Minho yine alaylı sesi ile konuştu, "Üzgün ​​müsün? Ve yaptığın şeyi telafi etmek için bunun yeterli olduğunu mu düşünüyorsun?" 

"H-Hayır! Öyle olmadığını biliyorum! Ama Hyung... bunu benden saklamana gerek yok! Anlıyorum-" 

"Hayır, anlamıyorsun! Bunun, benim için ne kadar önemli olduğunu anlamıyorsun ! Özelime burnunu soktun! Sana o resme asla dokunmamanı söyledim ve sen yine de dokundun! Tanrı aşkına, Han Jisung, tek yapman gereken kendini odama girmekten uzak tutmaktı! "

"Anlıyorum! Hatta ben-" 

"Siktiğimin mazeretlerini kendine sakla Han Jisung! Duymak istemiyorum! Benim hakkımda neyi biliyorsun? Acıdan ne anlıyorsun ?!"

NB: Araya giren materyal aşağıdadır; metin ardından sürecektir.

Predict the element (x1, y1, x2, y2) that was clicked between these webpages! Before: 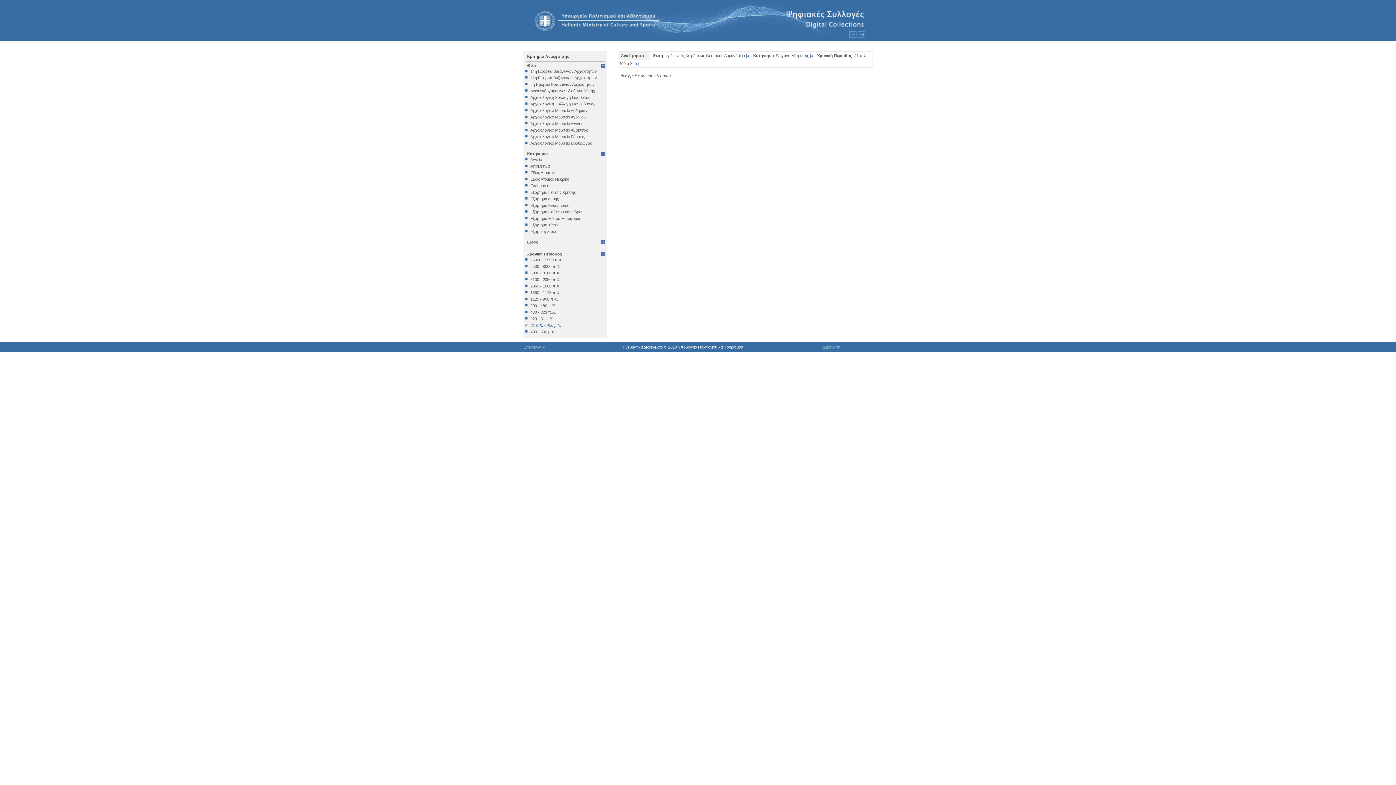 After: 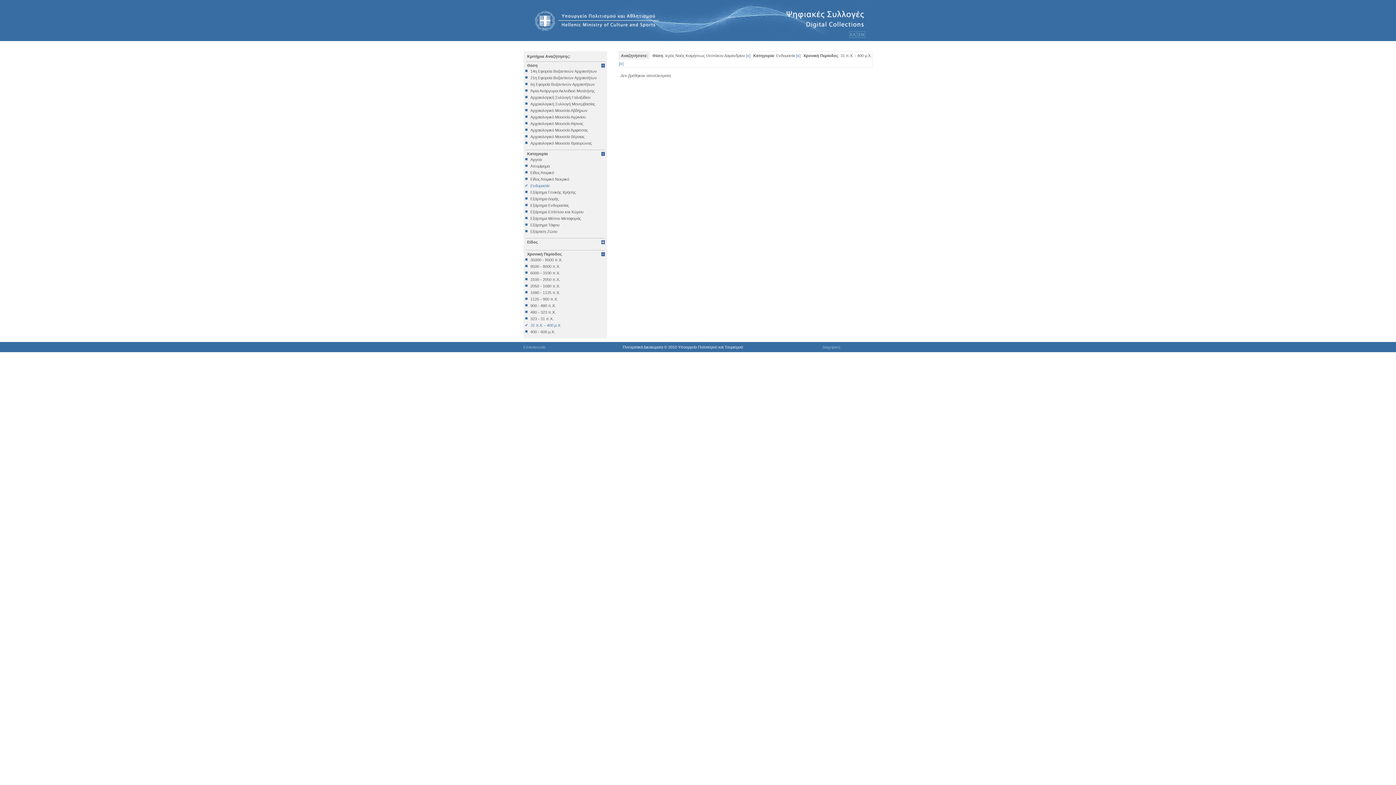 Action: bbox: (525, 183, 605, 188) label: ΕνδυμασίαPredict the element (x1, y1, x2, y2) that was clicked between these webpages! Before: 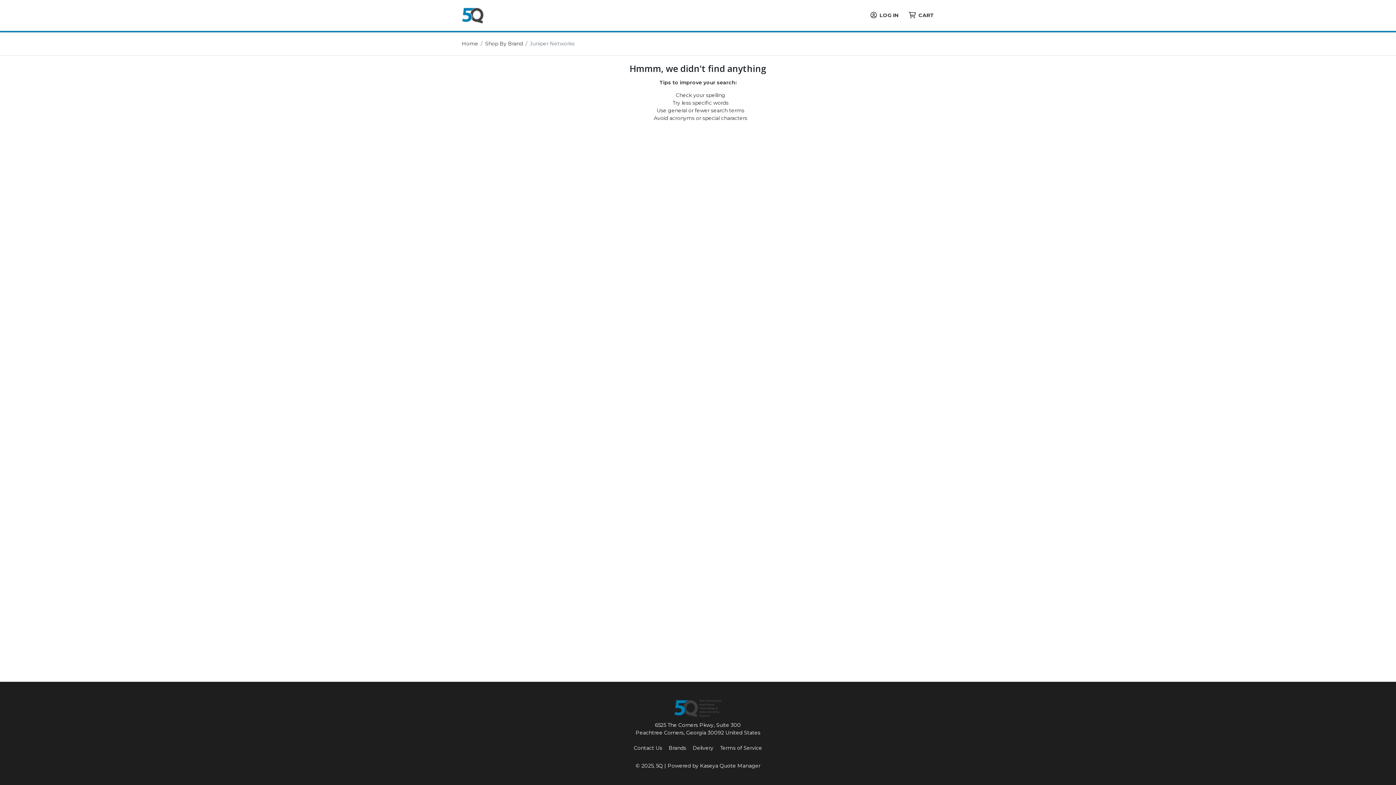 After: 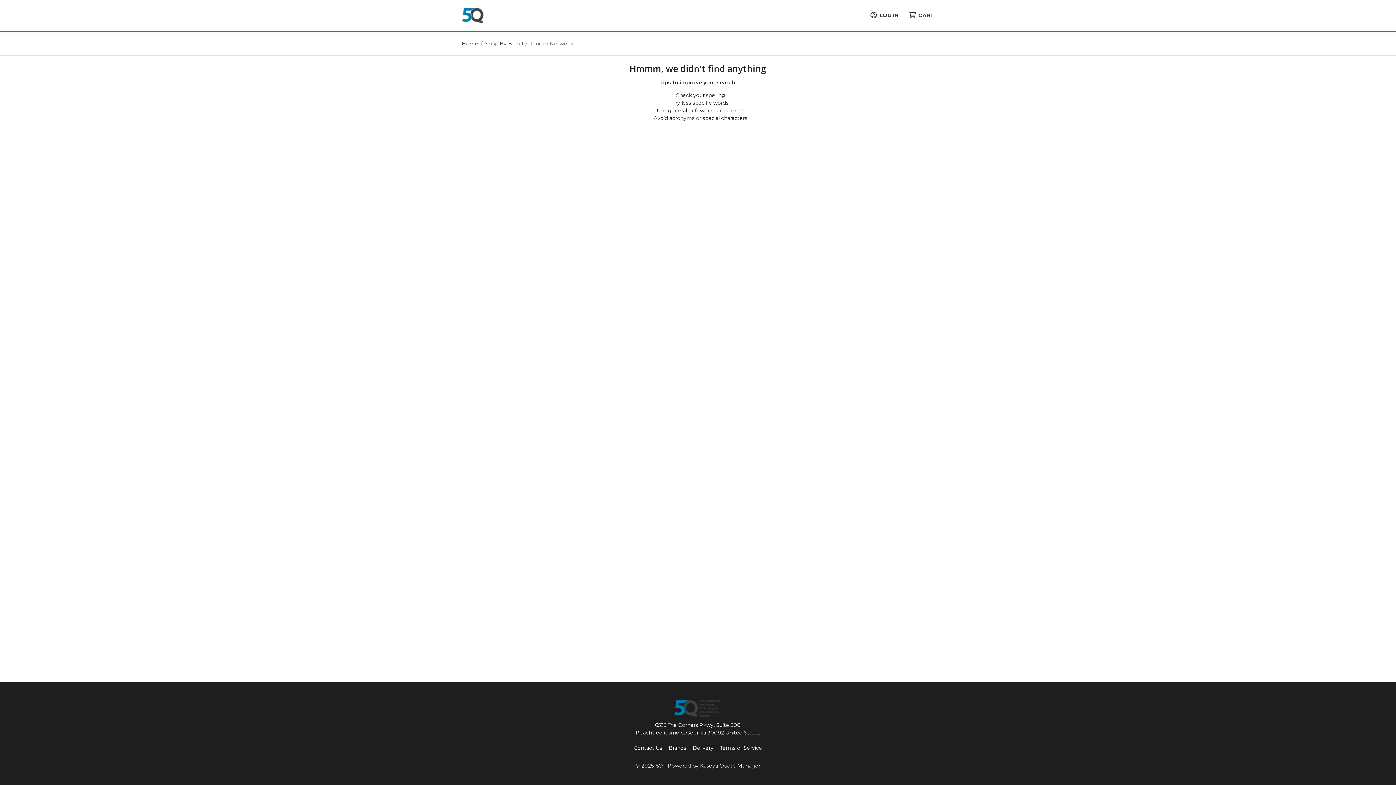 Action: label: Kaseya Quote Manager bbox: (700, 762, 760, 769)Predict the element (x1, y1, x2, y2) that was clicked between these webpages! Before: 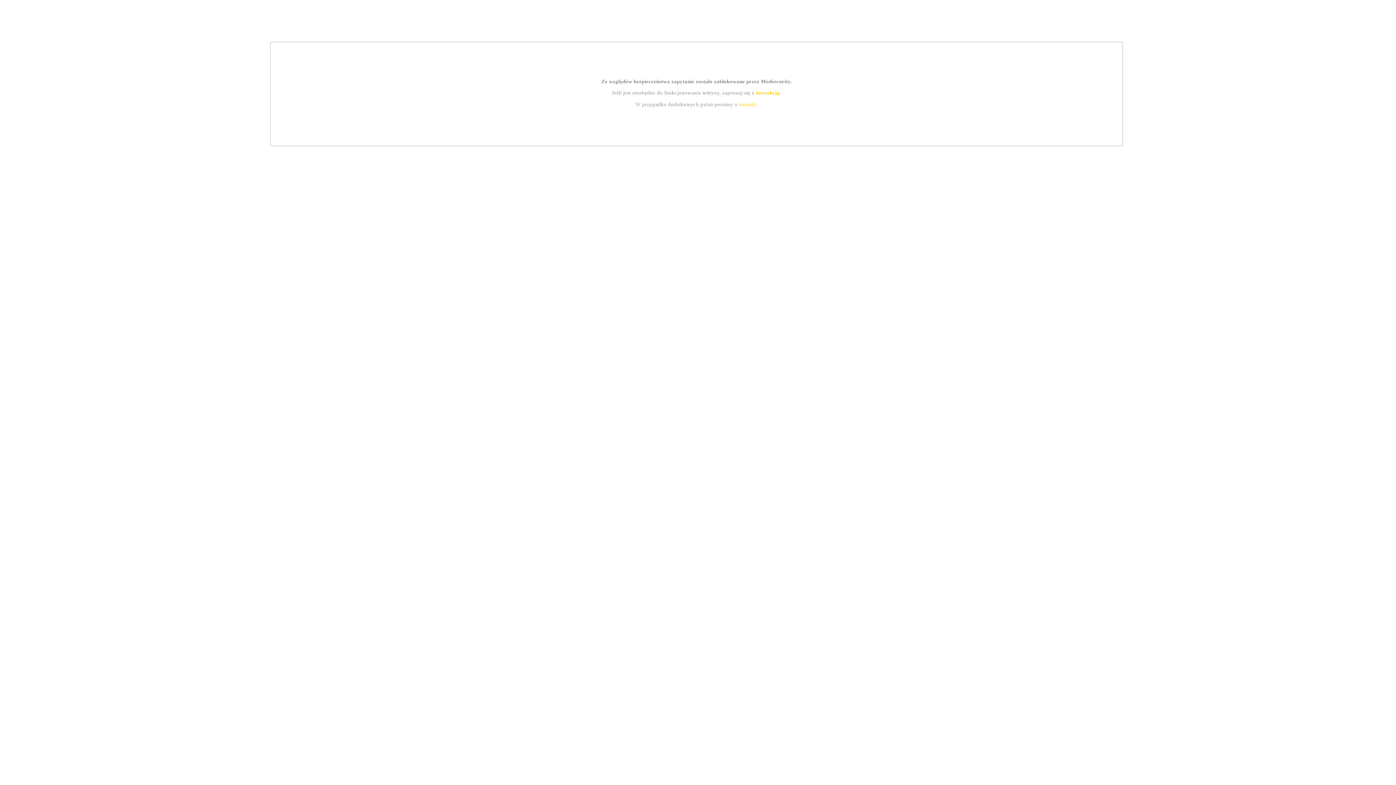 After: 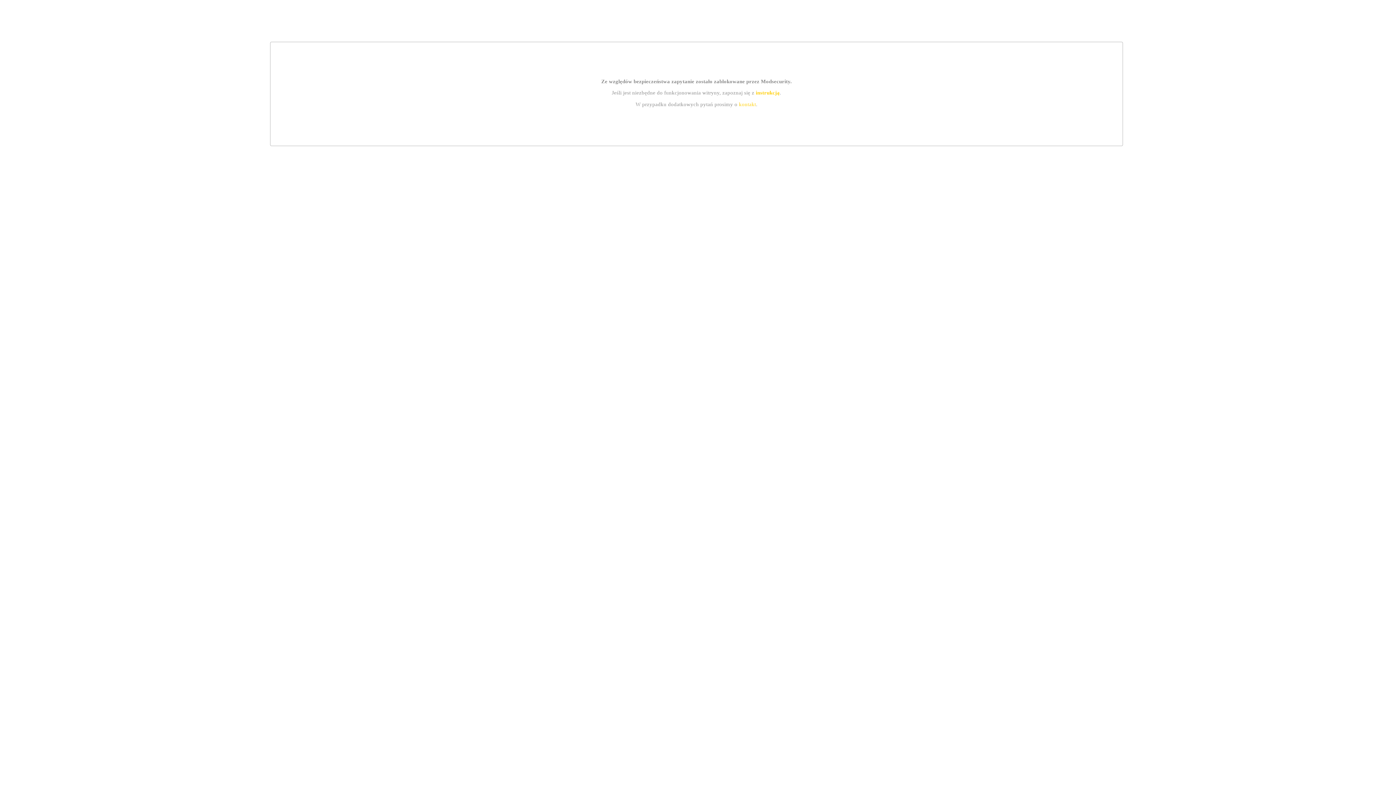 Action: label: instrukcją bbox: (755, 89, 779, 95)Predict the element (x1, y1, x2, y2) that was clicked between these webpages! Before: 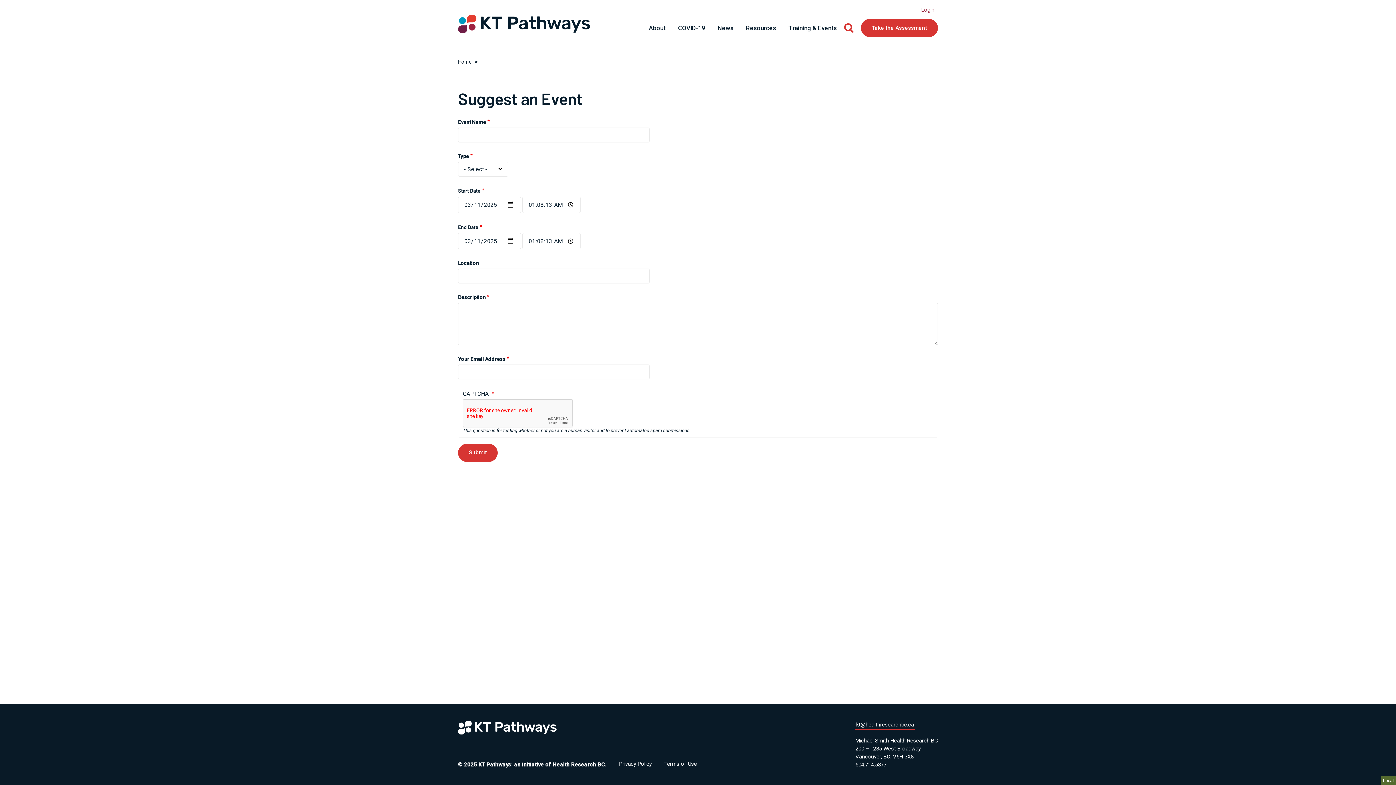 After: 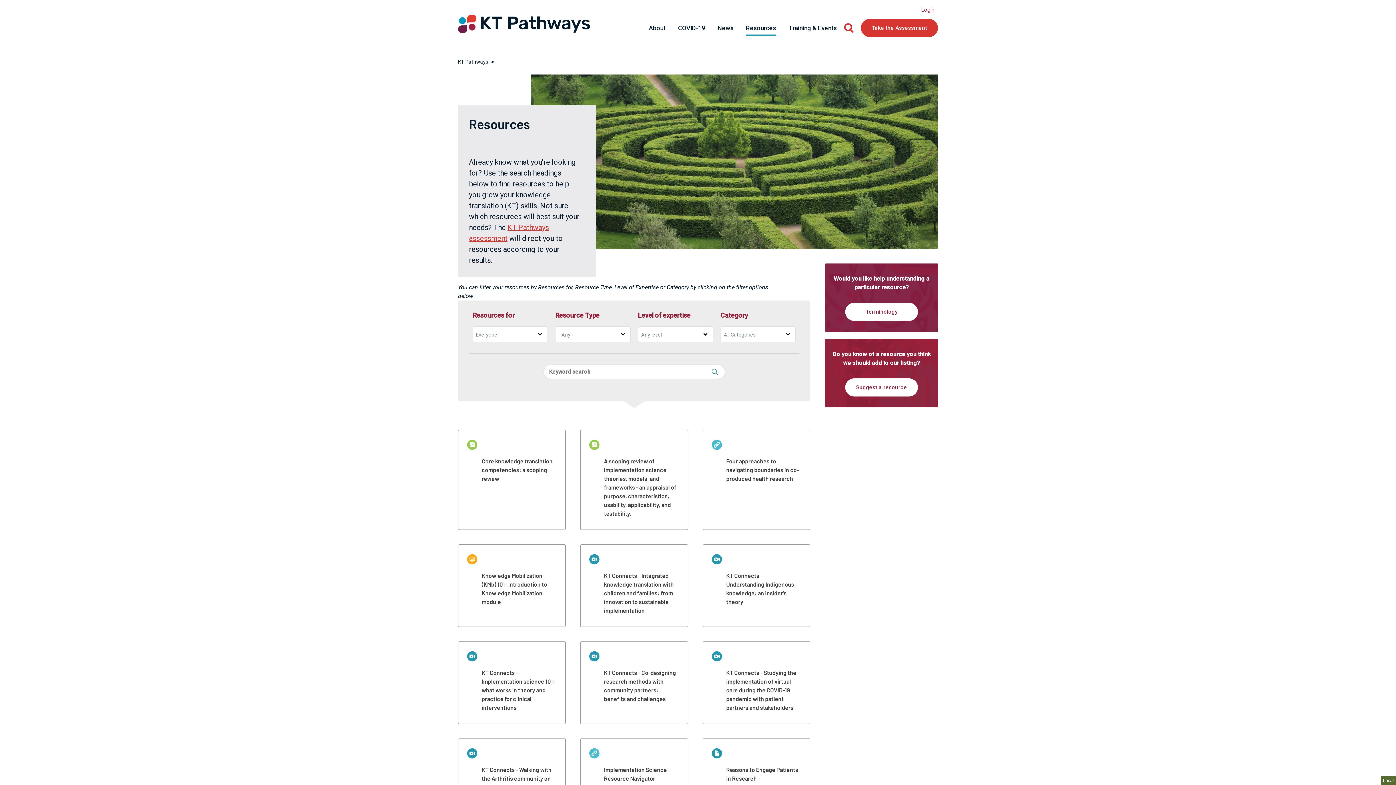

Jisung şu anda karşısındaki Minho'dan korkuyordu. Diğerinin neden bu kadar öfkeli hissettiğini anlasa da, ağzından çıkan bu acı verici sözleri duymak istemiyordu. "Hayır... öyle değil..." 

Öyle değil, Hyung... Acıyı tamamen anlıyorum, acı çekmenin nasıl bir his olduğunu tam olarak biliyorum... 

"Hyung, ben-" 

"Sana şunu söyleyeyim, Han Jisung. Sadece birkaç aydır birlikteyiz. Yani bana acımı anladığını söylemeye hakkın yok. Lanet olsun, beni o kadar tanımıyorsun bile! " 

Minho'nun sözleri doğrudan Jisung'u kalbinden vurdu, Minho'yu yeterince tanımadığını her zaman biliyordu ve daha fazlasını öğrenmek istiyordu. Ama şimdi, Minho bile kendisine bunu söylemişti ve bu hayal bile edemeyeceği kadar acıtıyordu. 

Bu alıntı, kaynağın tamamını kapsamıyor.